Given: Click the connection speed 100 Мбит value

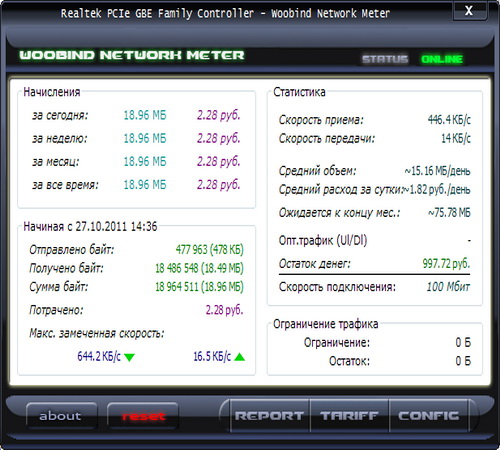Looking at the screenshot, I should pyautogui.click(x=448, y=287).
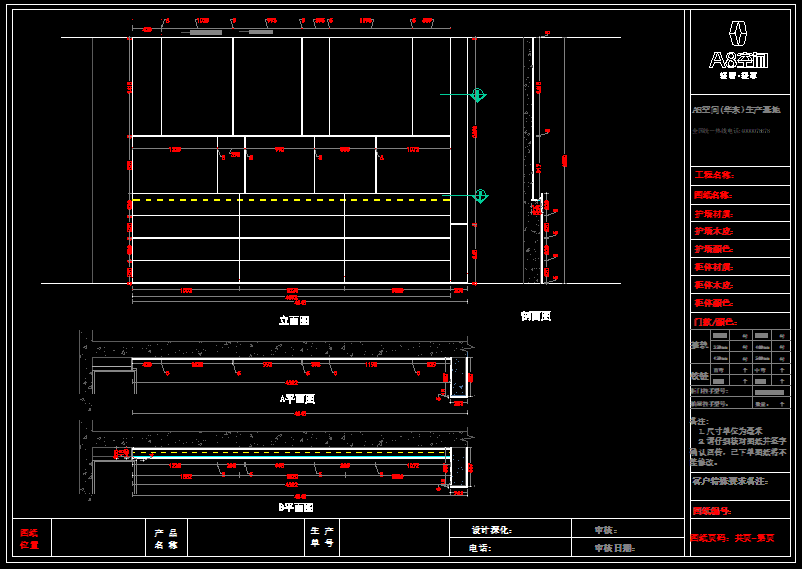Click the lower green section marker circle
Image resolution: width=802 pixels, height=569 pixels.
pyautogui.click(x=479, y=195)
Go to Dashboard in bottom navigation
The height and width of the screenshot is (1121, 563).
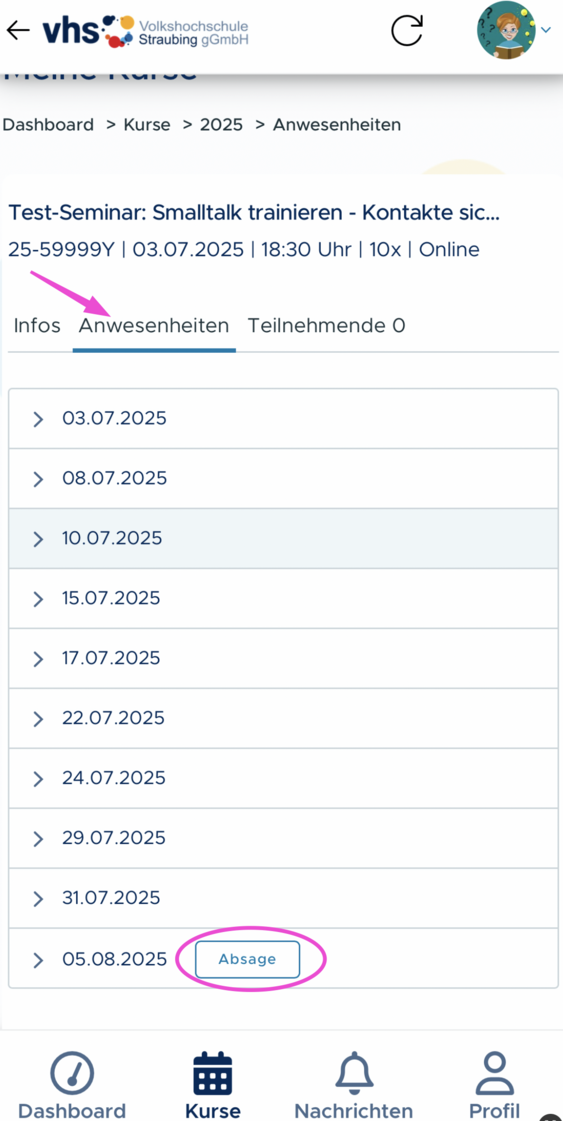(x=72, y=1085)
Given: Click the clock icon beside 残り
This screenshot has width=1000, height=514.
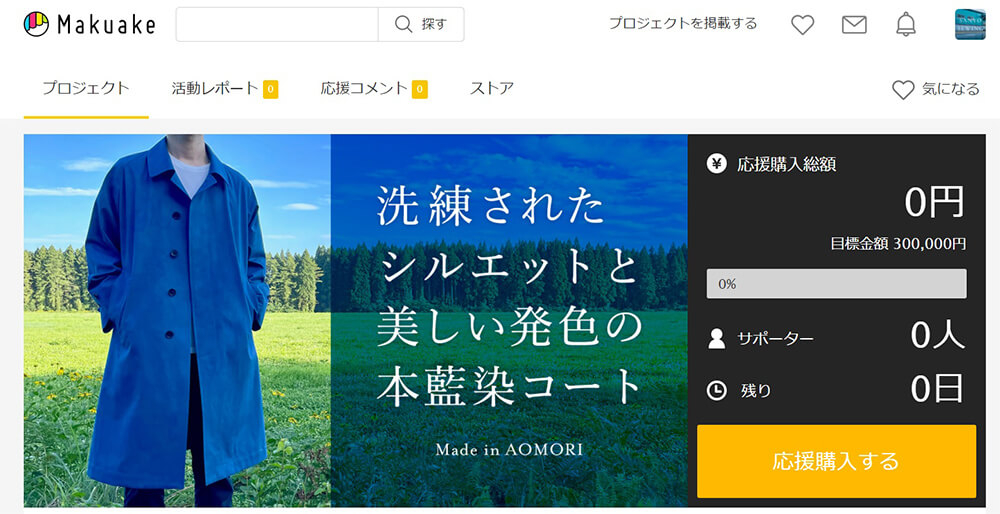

───

**Work order:** Please output every entry above exactly, without the pictures.

**Solution to this problem:**
Given: Click the connection speed 100 Мбит value

Looking at the screenshot, I should pyautogui.click(x=448, y=287).
Click the lower green section marker circle
Image resolution: width=802 pixels, height=569 pixels.
pyautogui.click(x=479, y=195)
Go to Dashboard in bottom navigation
The height and width of the screenshot is (1121, 563).
(x=72, y=1085)
Given: Click the clock icon beside 残り
This screenshot has width=1000, height=514.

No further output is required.